** Task objective **
Could you copy the lines below exactly, leaving none out?

(Extracted data entries)
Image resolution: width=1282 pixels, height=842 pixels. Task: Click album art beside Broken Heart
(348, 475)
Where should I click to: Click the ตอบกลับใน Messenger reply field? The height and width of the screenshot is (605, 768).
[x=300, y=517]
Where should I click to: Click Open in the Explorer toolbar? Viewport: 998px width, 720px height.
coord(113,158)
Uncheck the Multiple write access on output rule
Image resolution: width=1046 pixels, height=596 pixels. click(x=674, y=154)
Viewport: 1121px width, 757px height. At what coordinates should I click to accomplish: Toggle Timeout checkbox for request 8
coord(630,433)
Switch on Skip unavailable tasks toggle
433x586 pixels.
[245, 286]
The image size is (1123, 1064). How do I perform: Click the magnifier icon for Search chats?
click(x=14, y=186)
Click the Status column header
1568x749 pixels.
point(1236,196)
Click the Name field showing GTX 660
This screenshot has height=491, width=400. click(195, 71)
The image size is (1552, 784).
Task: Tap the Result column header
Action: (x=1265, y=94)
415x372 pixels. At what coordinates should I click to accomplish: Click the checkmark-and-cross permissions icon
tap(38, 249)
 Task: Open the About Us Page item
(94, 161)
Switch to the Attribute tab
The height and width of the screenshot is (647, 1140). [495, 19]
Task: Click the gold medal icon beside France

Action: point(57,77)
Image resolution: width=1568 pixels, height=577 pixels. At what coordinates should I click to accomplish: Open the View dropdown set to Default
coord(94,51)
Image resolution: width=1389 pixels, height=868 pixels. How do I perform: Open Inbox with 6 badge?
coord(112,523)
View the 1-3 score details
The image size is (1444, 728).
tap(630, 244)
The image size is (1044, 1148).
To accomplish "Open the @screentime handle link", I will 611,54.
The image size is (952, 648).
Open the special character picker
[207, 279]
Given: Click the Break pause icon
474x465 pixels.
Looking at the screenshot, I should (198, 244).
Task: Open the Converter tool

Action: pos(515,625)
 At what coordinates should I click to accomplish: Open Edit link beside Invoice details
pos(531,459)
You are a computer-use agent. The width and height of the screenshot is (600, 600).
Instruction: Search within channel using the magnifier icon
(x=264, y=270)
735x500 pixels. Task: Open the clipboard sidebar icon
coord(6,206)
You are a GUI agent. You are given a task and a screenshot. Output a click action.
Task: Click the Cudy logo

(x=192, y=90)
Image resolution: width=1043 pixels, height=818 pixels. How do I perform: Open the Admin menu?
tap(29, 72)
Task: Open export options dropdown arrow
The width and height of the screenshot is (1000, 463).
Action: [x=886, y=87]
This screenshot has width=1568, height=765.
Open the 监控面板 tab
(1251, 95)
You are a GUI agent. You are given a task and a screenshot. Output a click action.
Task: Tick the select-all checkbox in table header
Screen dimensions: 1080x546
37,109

** Answer to this task **
Image resolution: width=1282 pixels, height=842 pixels. Task: Click album art beside Broken Heart
(348, 475)
Where should I click to: Click the ตอบกลับใน Messenger reply field? The height and width of the screenshot is (605, 768).
[x=300, y=517]
Where should I click to: Click Open in the Explorer toolbar? Viewport: 998px width, 720px height.
coord(113,158)
Uncheck the Multiple write access on output rule
Image resolution: width=1046 pixels, height=596 pixels. click(x=674, y=154)
Viewport: 1121px width, 757px height. At what coordinates should I click to accomplish: Toggle Timeout checkbox for request 8
coord(630,433)
Switch on Skip unavailable tasks toggle
433x586 pixels.
[245, 286]
The image size is (1123, 1064). How do I perform: Click the magnifier icon for Search chats?
click(x=14, y=186)
Click the Status column header
1568x749 pixels.
point(1236,196)
Click the Name field showing GTX 660
This screenshot has height=491, width=400. click(195, 71)
The image size is (1552, 784).
Task: Tap the Result column header
Action: (x=1265, y=94)
415x372 pixels. At what coordinates should I click to accomplish: Click the checkmark-and-cross permissions icon
tap(38, 249)
 Task: Open the About Us Page item
(94, 161)
Switch to the Attribute tab
The height and width of the screenshot is (647, 1140). [495, 19]
Task: Click the gold medal icon beside France

Action: point(57,77)
Image resolution: width=1568 pixels, height=577 pixels. At what coordinates should I click to accomplish: Open the View dropdown set to Default
coord(94,51)
Image resolution: width=1389 pixels, height=868 pixels. How do I perform: Open Inbox with 6 badge?
coord(112,523)
View the 1-3 score details
The image size is (1444, 728).
tap(630, 244)
The image size is (1044, 1148).
To accomplish "Open the @screentime handle link", I will 611,54.
The image size is (952, 648).
Open the special character picker
[207, 279]
Given: Click the Break pause icon
474x465 pixels.
Looking at the screenshot, I should (198, 244).
Task: Open the Converter tool

Action: pos(515,625)
 At what coordinates should I click to accomplish: Open Edit link beside Invoice details
pos(531,459)
You are a computer-use agent. The width and height of the screenshot is (600, 600).
Instruction: Search within channel using the magnifier icon
(x=264, y=270)
735x500 pixels. Task: Open the clipboard sidebar icon
coord(6,206)
You are a GUI agent. You are given a task and a screenshot. Output a click action.
Task: Click the Cudy logo

(x=192, y=90)
Image resolution: width=1043 pixels, height=818 pixels. How do I perform: Open the Admin menu?
tap(29, 72)
Task: Open export options dropdown arrow
The width and height of the screenshot is (1000, 463).
Action: [x=886, y=87]
This screenshot has width=1568, height=765.
Open the 监控面板 tab
(1251, 95)
You are a GUI agent. You are given a task and a screenshot. Output a click action.
Task: Tick the select-all checkbox in table header
Screen dimensions: 1080x546
37,109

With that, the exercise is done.